The American economy grew a solid 3.5% in the third quarter. Today’s GDP print is the last big piece of economic news before voters go to the polls on Nov. 6, and coming after the second quarter’s 4.2% growth, it is the second consecutive quarter of strong growth. If voter sentiment does indeed turn on “it’s the economy, stupid,” as strategist James Carville famously put it, Donald Trump and the Republicans should be breathing a little easier.
That, though, is a big if.
As you can see, the economy was similarly booming in the lead-up to the midterms in 1998 and 2014—and to a slightly lesser degree, 1994 and 2010. (In the chart, blue and red indicate a Democrat or Republican president, respectively. The X-axis counts down the quarters before the vote.)
However, if there’s a connection between GDP growth and election results, it’s not exactly obvious.
The two most recent quarters recorded the strongest back-to-back growth since 2014. As it happens, that growth spurt came directly before the 2014 midterms, in which voters punished then-president Barack Obama’s party, consolidating the Republican majority in the House and taking back control of the Senate.

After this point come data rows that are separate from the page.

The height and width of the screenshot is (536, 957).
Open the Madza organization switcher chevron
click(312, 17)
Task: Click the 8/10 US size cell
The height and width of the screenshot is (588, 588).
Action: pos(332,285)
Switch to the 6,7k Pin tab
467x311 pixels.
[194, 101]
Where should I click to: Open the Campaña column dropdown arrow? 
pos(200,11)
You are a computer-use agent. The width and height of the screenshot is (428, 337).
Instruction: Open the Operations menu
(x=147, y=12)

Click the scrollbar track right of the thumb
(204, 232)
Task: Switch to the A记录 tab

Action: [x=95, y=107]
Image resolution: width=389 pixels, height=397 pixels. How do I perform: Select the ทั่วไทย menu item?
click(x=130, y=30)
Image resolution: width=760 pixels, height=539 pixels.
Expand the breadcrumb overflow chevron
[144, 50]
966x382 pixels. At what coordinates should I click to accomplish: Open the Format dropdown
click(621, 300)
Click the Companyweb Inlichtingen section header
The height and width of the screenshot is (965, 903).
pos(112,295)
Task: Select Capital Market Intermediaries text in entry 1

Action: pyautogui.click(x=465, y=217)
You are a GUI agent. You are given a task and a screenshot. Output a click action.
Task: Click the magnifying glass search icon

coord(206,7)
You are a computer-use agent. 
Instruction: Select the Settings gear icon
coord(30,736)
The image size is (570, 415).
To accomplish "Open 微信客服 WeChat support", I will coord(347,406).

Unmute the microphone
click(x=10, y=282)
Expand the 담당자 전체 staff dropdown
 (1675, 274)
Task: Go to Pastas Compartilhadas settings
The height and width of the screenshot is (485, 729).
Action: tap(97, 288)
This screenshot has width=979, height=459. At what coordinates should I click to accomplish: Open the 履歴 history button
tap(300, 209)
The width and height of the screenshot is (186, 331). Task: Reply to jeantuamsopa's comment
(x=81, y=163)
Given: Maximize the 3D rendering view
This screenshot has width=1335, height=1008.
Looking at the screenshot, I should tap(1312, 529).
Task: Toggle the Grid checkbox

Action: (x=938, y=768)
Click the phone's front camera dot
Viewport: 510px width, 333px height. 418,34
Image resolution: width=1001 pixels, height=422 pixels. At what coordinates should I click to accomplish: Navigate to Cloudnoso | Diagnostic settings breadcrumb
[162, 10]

The discernible trend, to the extent there is one, is that the party of the sitting president almost always loses seats in midterm elections. There are two obvious exceptions: 2002 and 1998. The GOP midterm triumph in 2002 is probably something of an outlier given that the Sept. 11, 2001, terror attacks were still fresh enough in voters’ minds for them to rally around president George W. Bush by supporting his fellow Republicans in Congress.
Might 1998 be more instructive?
Maybe. In terms of cumulative growth, the economy is now the strongest it has been ahead of midterms in 20 years. US GDP is now 6% larger than it was at the start of Trump’s presidency. Over the same seven-quarter stretch ahead of previous midterms, that’s the best run since 1998, when GDP expanded by nearly 8% at the start of Bill Clinton’s second term. Clinton’s Democrats surpassed expectations in that midterm vote, gaining five house seats—the first time the president’s party had gained seats in a midterm election since 1934.
That said, over the past 50 years there’s no correlation between GDP growth before the midterms and seats gained. For what it’s worth, presidential approval ratings and unemployment rates are similarly unreliable indicators of midterm outcomes.
That doesn’t mean economic data are totally irrelevant. A model created by political scientist Seth Masket—variables of which include the president’s Gallup approval rating on Labor Day and growth in second-quarter real disposable income per capita—explains about 57% of the change in House seats in midterm elections since 1950. Here’s the generic forecast of seat turnover based on three levels of presidential approval and income growth.
What might this mean for Trump’s Republicans? If Masket’s model above holds, the GOP is on track to do much worse than surging GDP might indicate (in the House, at least). In the second quarter, real disposable personal income per capita grew by 2.1% versus the same quarter last year. Meanwhile, Gallup put Trump’s approval rating at 41% as of Sep. 2, 2018. Your eyeballs can do the rest.